Similarly, the use to which the disputed domain name has been put does not evidence a legitimate interest. The Panel notes that Respondent has not offered any evidence of non-commercial or fair use of the disputed domain name to refute Complainant’s allegations. Because Respondent has not refuted Complainant’s prima facie showing, the Panel would be justified to find for Complainant on this issue without further comment. However this may be, the Panel notes that the website to which the disputed domain name resolves fails, in the Panel’s view, to qualify as a fair use in the context of this domain name. That is, the Panel finds that Respondent’s website does not provide criticism or commentary on The Heimlich Institute. Rather, the disputed domain name resolves to a site that provides criticism about the alleged use of the Heimlich maneuver such as on drowning victims. As Mr. Heimlich characterized it, the site “…serves as a sort of clearinghouse for recently published articles and information about my father, Dr. Henry J. Heimlich (known for the “Heimlich maneuver”) and related information about medical fraud.” Because the disputed domain name is used to misdirect Internet users to a site that is not providing criticism of the Institute per se, but criticism about the use of the Heimlich maneuver on drowning victims and medical fraud, the Panel believes the rationale expressed in Gardere Wynne Sewell LLP v. DefaultData.com, WIPO Case No. D2001-1093 (November 16, 2001) is compelling. In Gardere Wynne Sewell, the respondent registered domain names that corresponded to the names of a law firm for a website used to criticize the legal profession as a whole.

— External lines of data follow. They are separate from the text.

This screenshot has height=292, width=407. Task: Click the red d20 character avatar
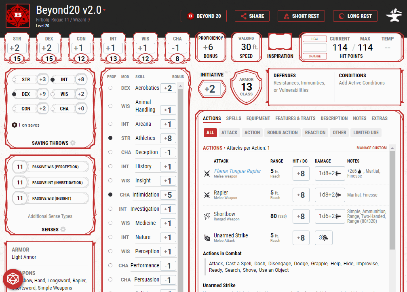17,16
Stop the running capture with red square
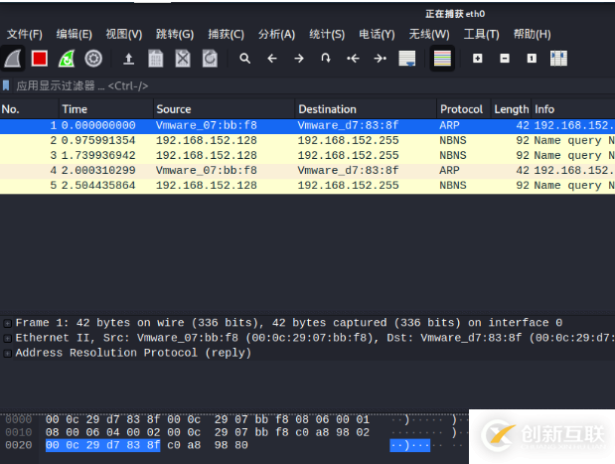The image size is (615, 464). [x=40, y=59]
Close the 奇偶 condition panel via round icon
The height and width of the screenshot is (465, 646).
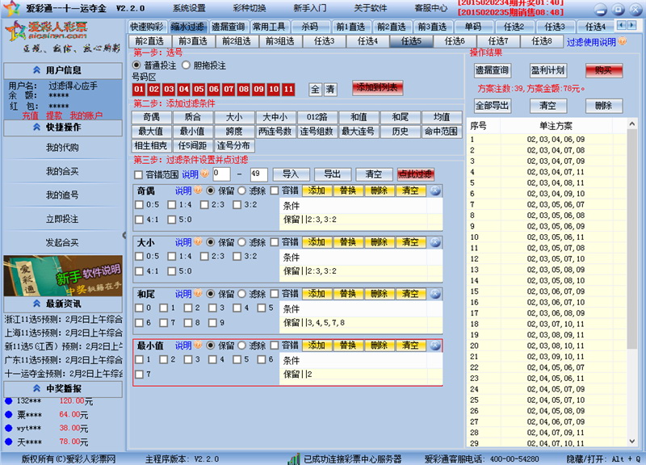click(x=435, y=191)
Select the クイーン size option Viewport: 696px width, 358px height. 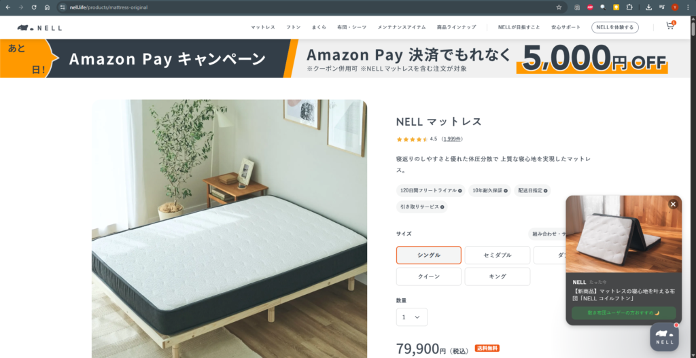[429, 276]
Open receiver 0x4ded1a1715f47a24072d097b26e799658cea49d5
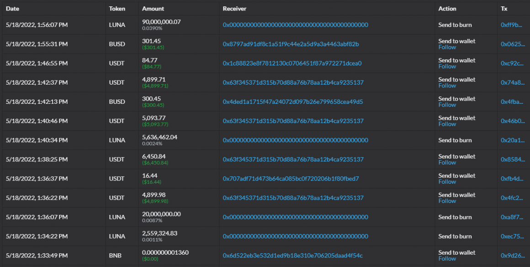This screenshot has width=530, height=267. pyautogui.click(x=292, y=101)
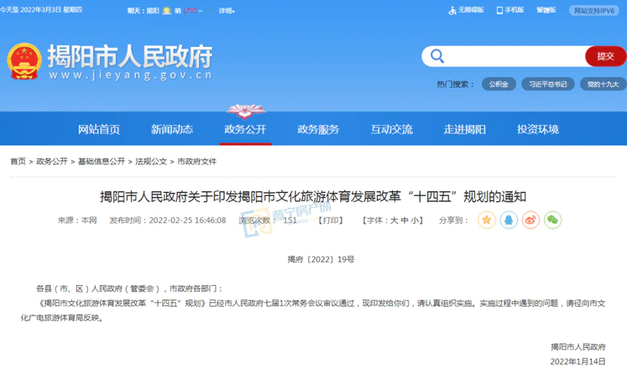
Task: Click the national emblem logo
Action: [x=24, y=62]
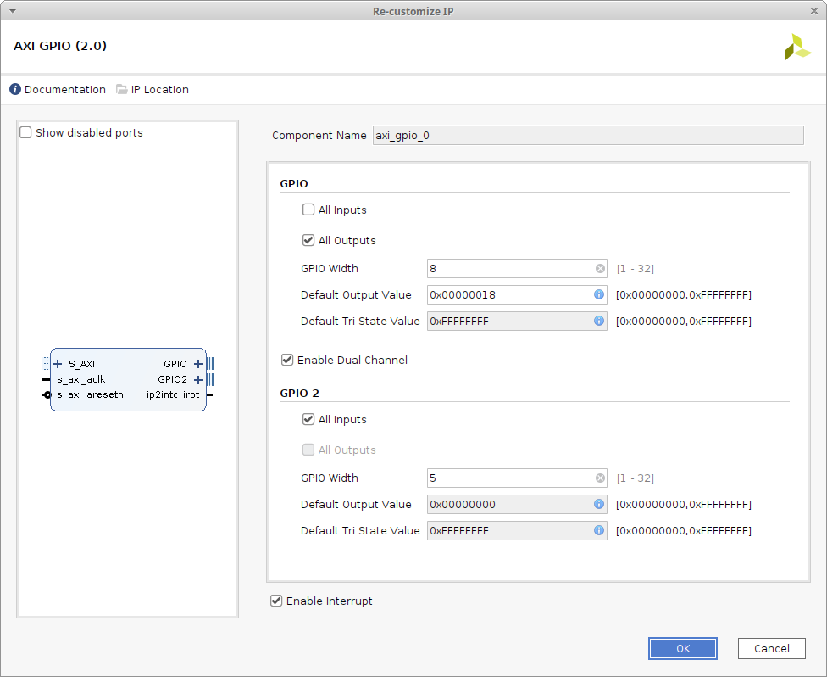Viewport: 827px width, 677px height.
Task: Clear the GPIO 2 Width field with its X icon
Action: click(600, 478)
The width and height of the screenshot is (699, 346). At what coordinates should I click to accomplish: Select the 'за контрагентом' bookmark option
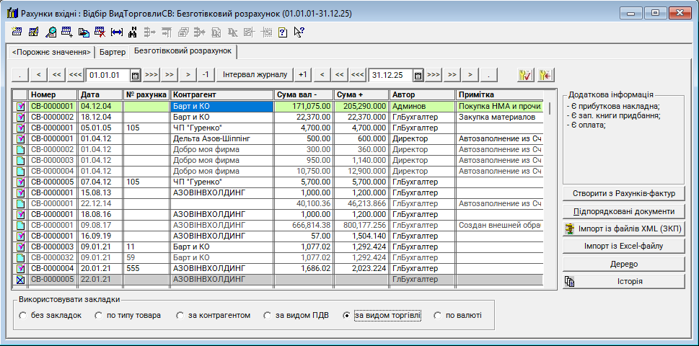coord(180,316)
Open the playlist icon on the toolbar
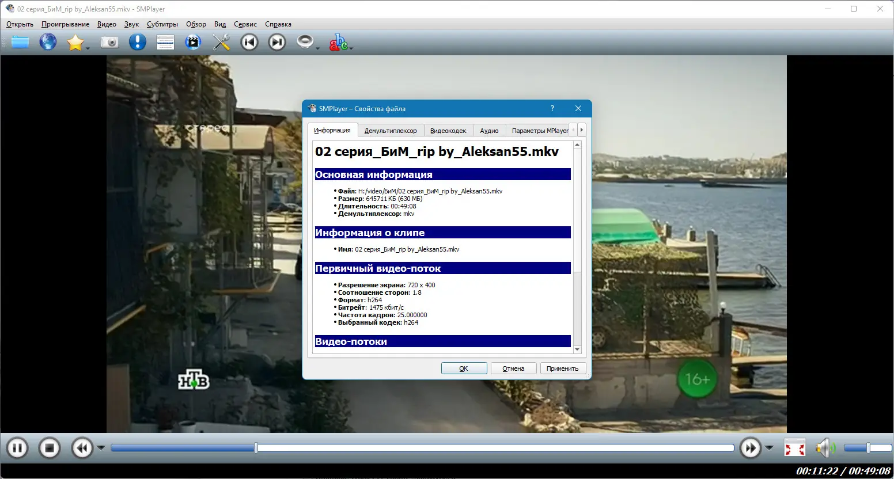The image size is (894, 479). click(x=165, y=41)
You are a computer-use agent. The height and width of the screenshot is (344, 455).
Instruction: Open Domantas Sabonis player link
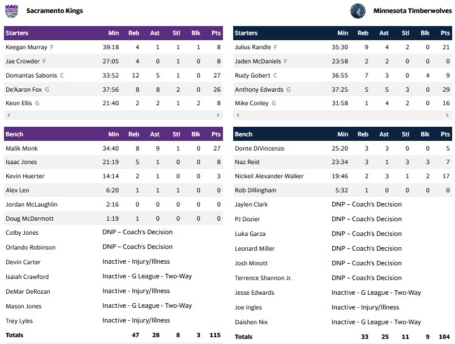tap(31, 75)
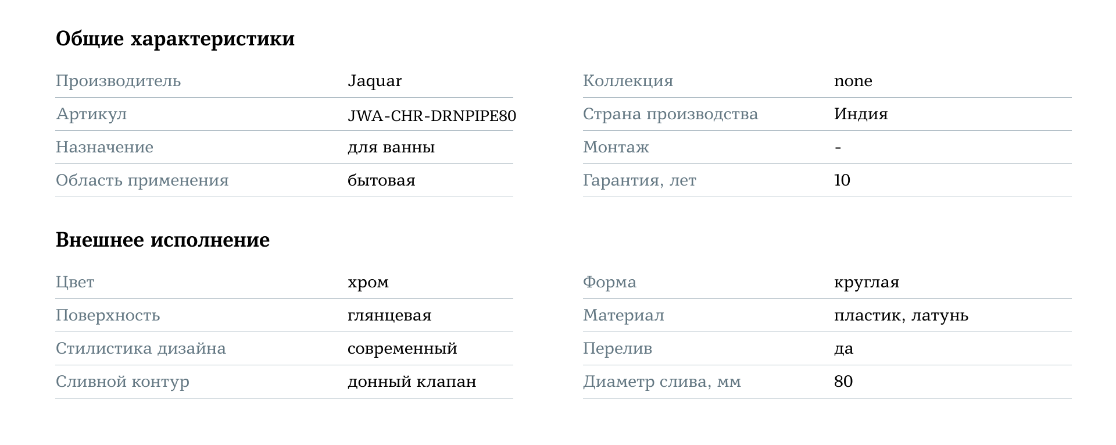Click the 'современный' design style value

(x=402, y=348)
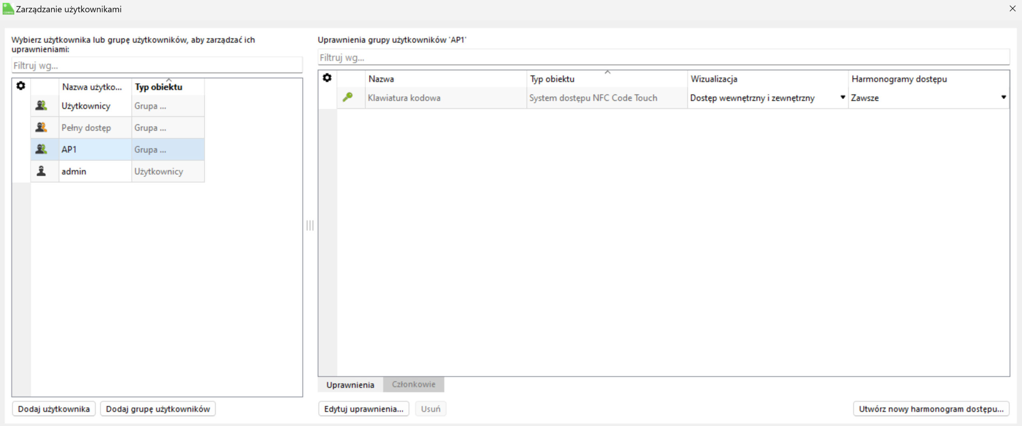Click the Pełny dostęp group icon
This screenshot has width=1022, height=426.
41,127
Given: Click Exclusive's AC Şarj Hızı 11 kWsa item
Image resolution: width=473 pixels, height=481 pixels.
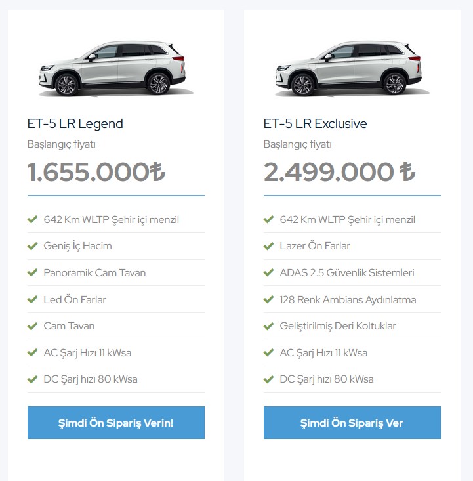Looking at the screenshot, I should point(323,353).
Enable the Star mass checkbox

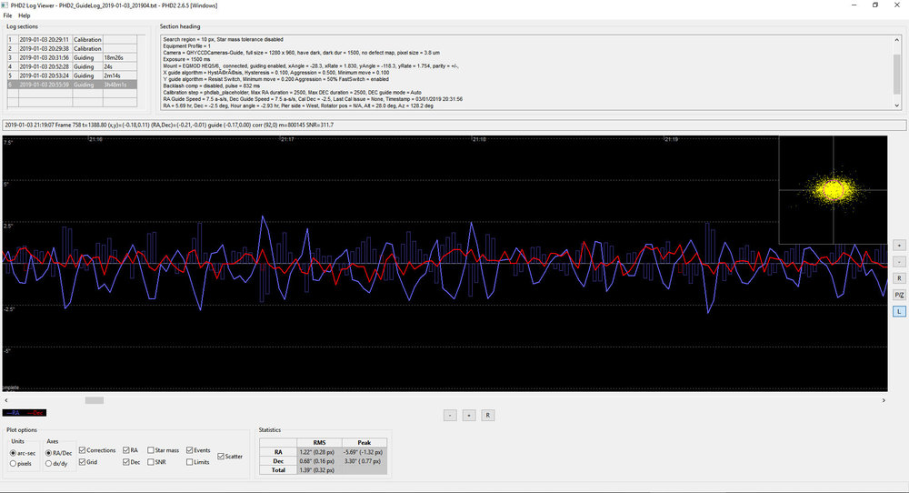point(151,450)
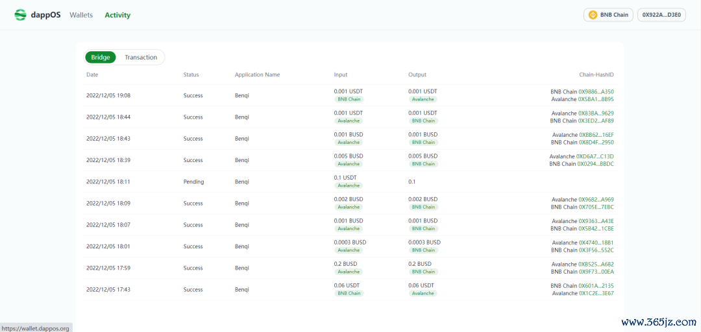Open wallet address 0X922A...D3E0 menu
The image size is (701, 332).
[x=661, y=15]
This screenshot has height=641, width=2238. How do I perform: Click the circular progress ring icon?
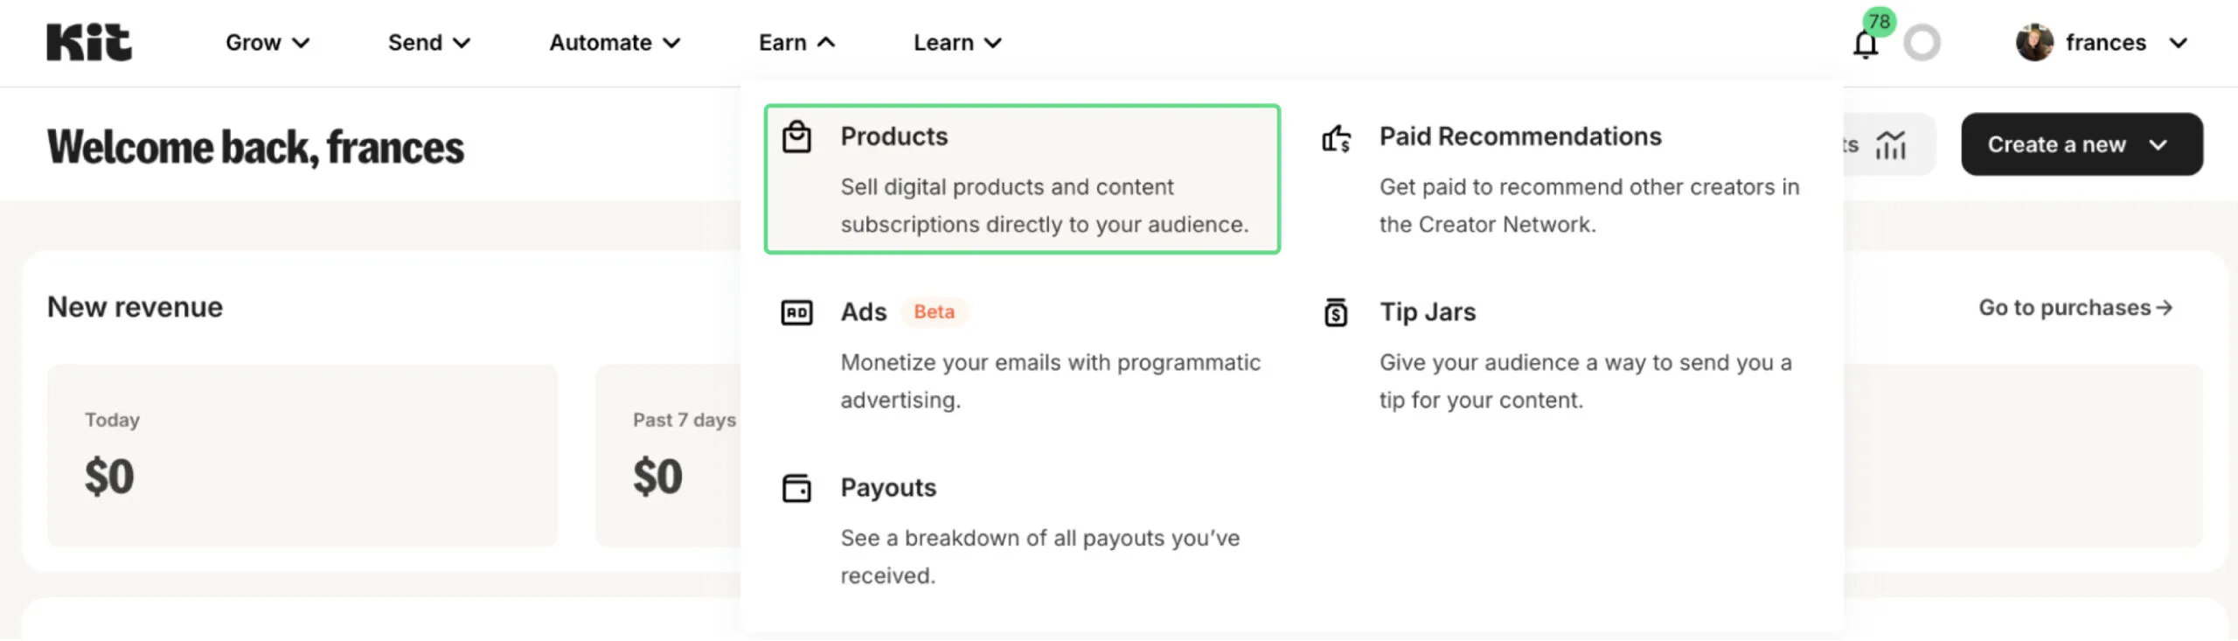point(1922,43)
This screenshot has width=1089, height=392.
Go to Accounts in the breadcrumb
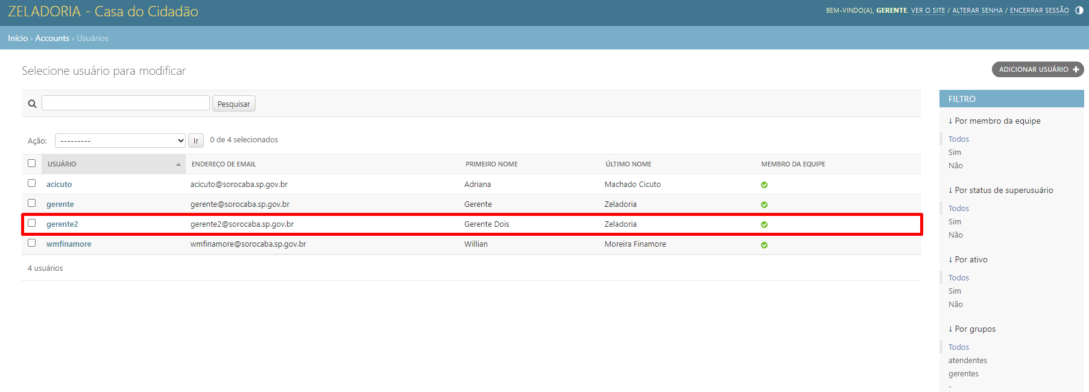click(52, 38)
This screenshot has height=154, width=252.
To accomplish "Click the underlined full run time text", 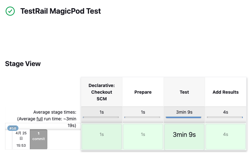I will tap(39, 119).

Accordingly, the Panel finds that Complainant has established the requirements of paragraph 4(a)(ii) of the Policy.
C. Registered and Used in Bad Faith
Respondent does not dispute that it had actual notice of Complainant’s prior registered domain name incorporating Complainant’s mark as well as Complainant’s use of “The Heimlich Institute” name under which it operates its business. Despite the Panel Order and thus a specific invitation to do so, Respondent has offered no justification for registering the confusingly similar or identical disputed domain name with knowledge of Complainant’s business and domain name.
As noted above, the disputed domain name does not, in the Panel’s opinion, resolve to a legitimate commentary site about Complainant. Rather, considering Respondent’s inclusion of the specific name of the institute, the Panel finds that Respondent registered the disputed domain name primarily for the purpose of disrupting the business of Complainant. Moreover, the Panel notes that Respondent has submitted evasive responses in this case rather than responding on the merits and provided false information to register the disputed domain name. All of these facts lead the Panel to conclude that Complainant has established the requirements of paragraph 4(a)(iii) of the Policy.
For all the foregoing reasons, in accordance with paragraphs 4(i) of the Policy and 15 of the Rules, the Panel orders that the domain name, <heimlichinstitute.com>, be transferred to Complainant.